Within 48 hours, however, Orlando Health had updated his bill. There was now a line called “Insurance Paid” totaling $39,247.62, with the “primary payer” listed as the COVID-19 Uninsured Fund. Vogl’s obligation was zeroed out.

There’s no obligation for hospitals to inform patients about the fund — and some don’t, according to an investigation last year by Kaiser Health News and Nashville Public Radio. In some cases, emergency providers — who must treat everyone regardless of their ability to pay — did not want to take the legal risks associated with asking about patients’ insurance status. In others, there was simply a lack of awareness.

Vogl’s GoFundMe campaign implicitly, and perhaps inadvertently, spread this misinformation: that people without insurance who go to the hospital for COVID treatment could end up with massive bills and crushing medical debt.

The consequences of such misinformation can be deadly. Uninsured patients often avoid care so as to avoid bills they can’t pay. Research published by the consumer advocacy group FamiliesUSA linked 32 percent of COVID deaths nationally — and 48 percent in Florida — during the first eight months of the pandemic to gaps in health insurance coverage.
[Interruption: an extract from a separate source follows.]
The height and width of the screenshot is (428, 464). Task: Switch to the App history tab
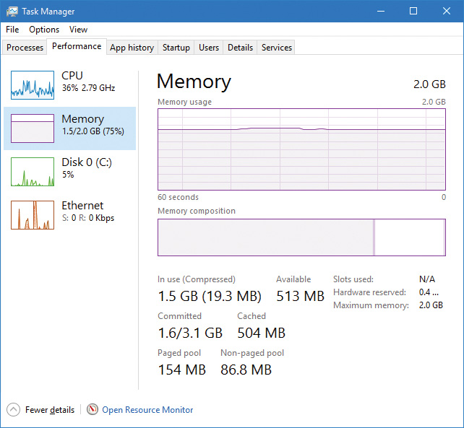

Jeff Grainger, a spokesperson for the Altamonte Springs-based hospital system AdventHealth, says AdventHealth’s “financial folks meet with patients while they’re in the hospital if it’s feasible.”

“We would let a patient know that we would submit a claim to [the COVID program] on their behalf, but that’s not able to be done until after they’re discharged, and of course there are no guarantees,” Grainger continues. “[If] they don’t qualify under the [COVID] program, then our financial assistance policy is applied, leaving them no out-of-pocket expenses.”

AdventHealth’s financial assistance policy covers only those making up to 200 percent of the federal poverty limit — in 2021, that’s $25,760 for an individual.

A month after being hospitalized, Vogl says he’s getting back to normal.

“I sweat a lot, even with small exertions,” he says. “I can’t take, like, a full, deep breath yet. I’m still getting there.”